In about 2014 or so, I began writing some “fact-papers“ about the events of the 60s, primarily for my own reference. As part of that, I set about trying to locate and communicate with all of the living Black 14 players. I accomplished this, and my papers evolved into a book, Wyoming in Mid-Century: Prejudice, Protest and The Black 14, which included a description of how Wyoming news editors and leaders reacted to the dismissal of the players.
Then I wondered how that reaction compared to how those editors and leaders had responded to the King assassination a year and a half earlier. That research led to a wyohistory.org article with quotes from editors around the state and from Black leaders of the time.
Recently, I found some additional reactions of interest at UW’s Coe Library.
One of them, to my surprise, was written by a Laramie High School student, Terry Turpen, and appeared on the Teen-Agers Page of the Laramie Boomerang on April 18, 1968.
“Dr. King was peaceful,” Turpen wrote. “He never stopped telling his followers not to answer violence with violence. . . . [He] wanted peace for all people black and white everywhere as his ’I’ve got a dream’ speech proves.” As to post-assassination riots, which many Wyoming editors had focused on, the column reminded readers that it was law enforcement who had attacked peaceful voting rights marchers at Selma, Alabama, on a spring day three years earlier.
An editorial appearing in Lander’s Wyoming State Journal on April 1st, only three days before King’s killing, blasted him for being “unable to control the demonstrations he stages.” This was in response to some violence that had broken out in Memphis during the long garbage workers’ strike. “The Black Power leaders have taken over the Civil Rights movement,” the editor said.

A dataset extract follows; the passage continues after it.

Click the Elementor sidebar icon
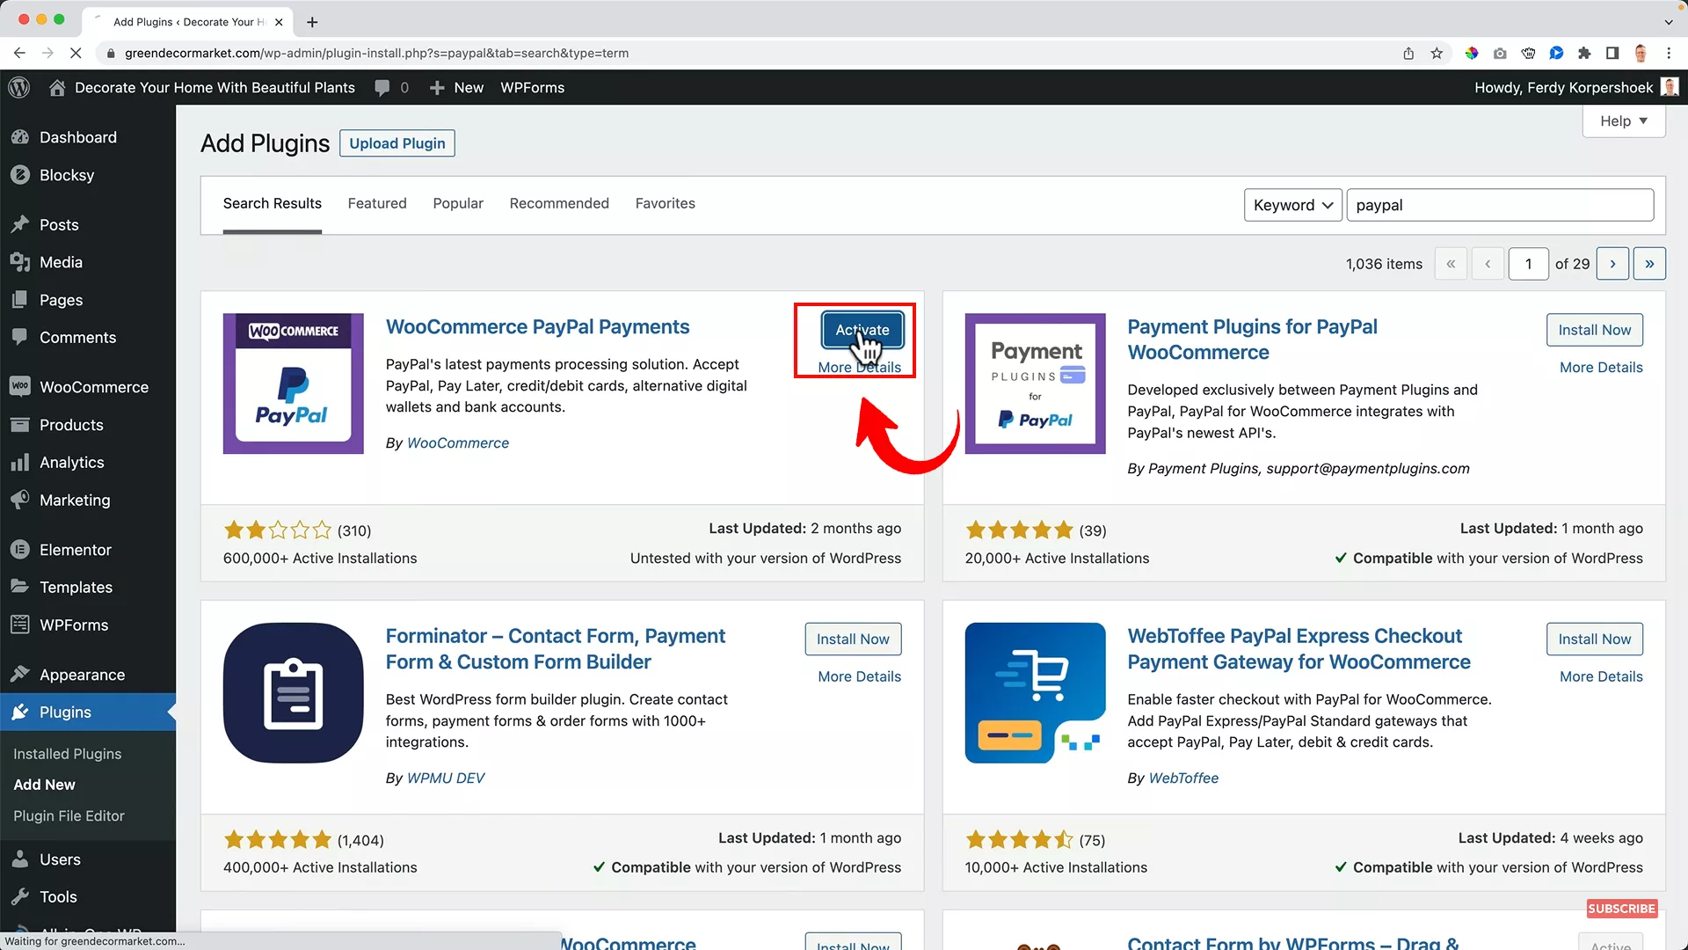 (x=20, y=550)
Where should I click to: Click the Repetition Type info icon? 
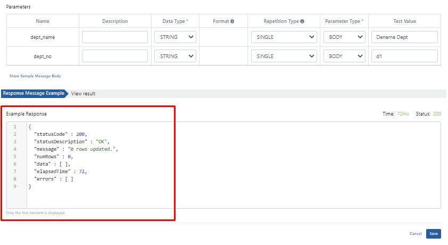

After Robert Kennedy’s murder, a Journal editorial on June 10th said: “This tragedy, coming so close after the assassinations of his brother ... and Martin Luther King, must awaken America to the moral decay of our country.
“‘Ban Guns’ is the cry of conscience-stricken Americans .... Better their cry should be, ’Enforce the Law’. ... [America must become] a land where differences in beliefs are again settled at the ballot box and not by violence.”
Phil White is an attorney and journalist in Laramie, Wyoming.